THE ARTS festival has long had a flair for presenting shows in which artists from different backgrounds combine to fruitful effect, and Cover My Tracks, by playwright David Greig and singer-songwriter Charlie Fink, is very much in that tradition.
Fusing theatre and music, Cover My Tracks is part gig and part folk tale and sees Fink - former frontman with Noah and the Whale - perform songs from his just released solo album of the same title, within the frame of a story about a singer who has vanished without trace. Produced by the Old Vic Theatre in association with Fane Productions and directed by Max Webster, the show also features actress Jade Anouka, as a character trying to track down the missing singer.
Fink previously worked with Greig and Webster when he contributed music to their staging of Dr Seuss’s The Lorax in 2015. I ask if has he always had an interest in theatre.

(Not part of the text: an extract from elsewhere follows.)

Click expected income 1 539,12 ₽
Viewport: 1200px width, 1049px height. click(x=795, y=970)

“I used to go to theatre but never thought it was a medium I would write in,” he replies. “Then the Old Vic contacted me to say they were doing The Lorax and would I like to write songs for it and I said yes, and making the music for that was one of the most professionally satisfying things I have done. I loved the process and the people I was working with and that made me want to do more.”

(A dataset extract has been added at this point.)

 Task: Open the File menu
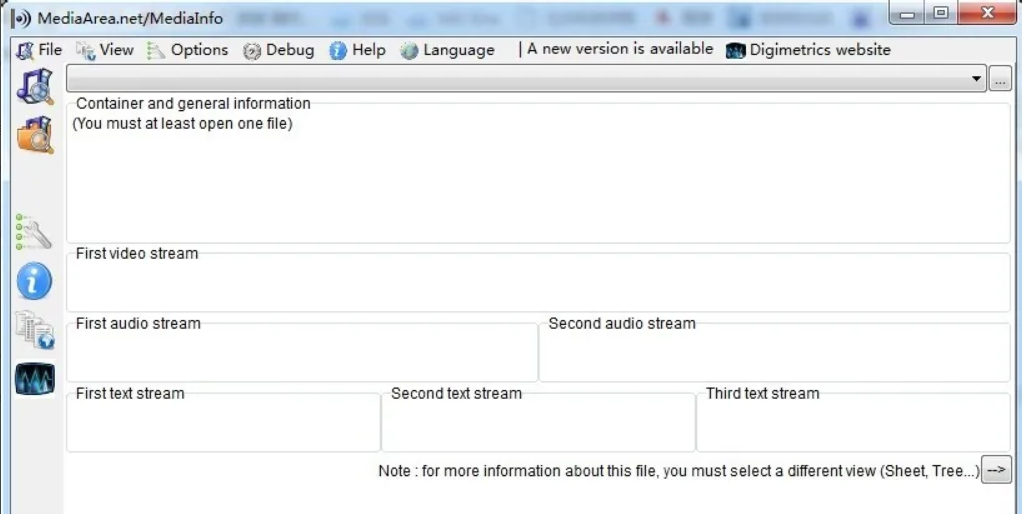39,50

Fink goes on to talk about why he decided to release his debut album through the medium of a stage play. “There were two things really; one was that the album as a form in the modern day means something different to what it did only 10 years ago," he says. "The way that people, myself included, listen to music is usually to pick songs and make a playlist. I always loved the album as a form and I think it is a shame that it doesn’t quite have the same meaning that it once did. So I was wondering how can you make a collection of songs, an album’s worth of material, feel necessary and all together.
"As someone who has always enjoyed story-telling as part of song-writing, theatre seemed like the place to do it. That thought combined with speaking to David and Max about this idea, and particularly talking with David about folk music in general and our shared passion and interest in it. Through those combined and shared conversations we ended up with Cover My Tracks.”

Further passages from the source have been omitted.